Exploring Wide Finder

Jheriko · June 10, 2008, 12:00am

that should be “using = ???”

seems that the anti-injection code here is a bit fussy about the greater and less thans…

Jeff: can you not just escape all of the characters in the text? there are normally some helpful functions for this sort of thing… or is it to protect against some awesome attack that I am not aware of?

Jheriko · June 10, 2008, 12:00am

got my lt and gt backwards…

speaking of which, it says here above the comment input box “(no HTML)”. But isn’t amp;gt; HTML? for instance…

Scott · June 10, 2008, 12:00am

I don’t know… I think it’s very easy to get into Ruby code that makes no sense at all if you aren’t familiar with the language.

“each” is simple. “collect”, not so much.

ChrisB · June 10, 2008, 12:00am

GET /ongoing/when/\d{3}x/(\d{4}/\d{2}/\d{2}[^.]+)

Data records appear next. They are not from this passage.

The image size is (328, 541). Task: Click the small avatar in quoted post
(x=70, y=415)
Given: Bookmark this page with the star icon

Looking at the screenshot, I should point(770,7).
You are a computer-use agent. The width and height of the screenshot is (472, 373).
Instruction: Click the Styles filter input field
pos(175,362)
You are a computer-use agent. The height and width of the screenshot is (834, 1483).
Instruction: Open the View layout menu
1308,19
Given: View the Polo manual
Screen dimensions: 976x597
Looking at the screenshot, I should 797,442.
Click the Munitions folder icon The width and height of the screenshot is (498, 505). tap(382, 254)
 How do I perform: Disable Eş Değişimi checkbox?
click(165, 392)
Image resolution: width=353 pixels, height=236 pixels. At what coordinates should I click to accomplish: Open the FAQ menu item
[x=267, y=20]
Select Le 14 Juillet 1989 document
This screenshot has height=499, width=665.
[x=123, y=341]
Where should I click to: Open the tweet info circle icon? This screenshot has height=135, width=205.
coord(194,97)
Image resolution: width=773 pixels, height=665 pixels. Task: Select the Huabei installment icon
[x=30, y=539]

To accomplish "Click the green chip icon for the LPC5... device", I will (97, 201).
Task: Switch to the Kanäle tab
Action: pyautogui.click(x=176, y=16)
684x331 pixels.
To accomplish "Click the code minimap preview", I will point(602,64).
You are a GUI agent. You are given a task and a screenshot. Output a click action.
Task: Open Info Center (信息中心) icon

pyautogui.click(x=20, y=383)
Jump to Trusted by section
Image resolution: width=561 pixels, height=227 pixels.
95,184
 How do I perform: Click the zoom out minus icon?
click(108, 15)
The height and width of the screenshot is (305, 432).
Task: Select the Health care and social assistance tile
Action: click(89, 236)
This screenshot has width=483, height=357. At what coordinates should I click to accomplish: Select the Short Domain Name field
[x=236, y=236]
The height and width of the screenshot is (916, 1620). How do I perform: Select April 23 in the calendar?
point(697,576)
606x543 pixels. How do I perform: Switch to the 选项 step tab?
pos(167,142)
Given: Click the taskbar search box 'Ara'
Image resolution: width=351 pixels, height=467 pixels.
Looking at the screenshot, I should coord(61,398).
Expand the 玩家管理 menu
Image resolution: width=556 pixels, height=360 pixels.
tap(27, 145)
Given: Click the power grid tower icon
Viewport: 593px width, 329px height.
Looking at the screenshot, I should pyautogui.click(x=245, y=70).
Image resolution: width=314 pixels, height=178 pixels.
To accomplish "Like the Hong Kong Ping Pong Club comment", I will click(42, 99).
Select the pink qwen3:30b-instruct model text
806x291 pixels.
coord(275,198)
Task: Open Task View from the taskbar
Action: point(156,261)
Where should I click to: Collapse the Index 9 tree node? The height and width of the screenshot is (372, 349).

Jheriko · June 10, 2008, 12:00am

i am probably to harsh, its mainly the minutia that get me… i can see the gist of the program, but understanding exactly what it does needs me to look things up.

“keys_by_count[0 … 9].each do |key| … end”

looks nothing like anything i see in another program language… and its not unambiguous as to what it could do until i look it up…

some kind of for each loop… /i guess/.

“keys_by_count = counts.keys.sort { |a, b| counts[b] = counts[a] }”

is even more confusion…

what does this do… well i have to guess massively and say that it sorts the keys and stores them in a new array… but the bit inside the {} is completely ambiguous. it does something to do with pairs of values and something which /looks like/ it might be a swapping operation.

It would help if i had more patience… but I prefer to think of it as “every other programming langauge does fine, this one must just suck” rather than “i must suck because this one langauge is slightly more difficult”. as arrogant as that position maybe… it seems more reasonable

If Ruby offered something new I would have learned it fine tbh… its just difficult enough to not be able to “pick up and run with” like almost everything else out there… but honestly, it wouldn’t let me do anything I can’t already do.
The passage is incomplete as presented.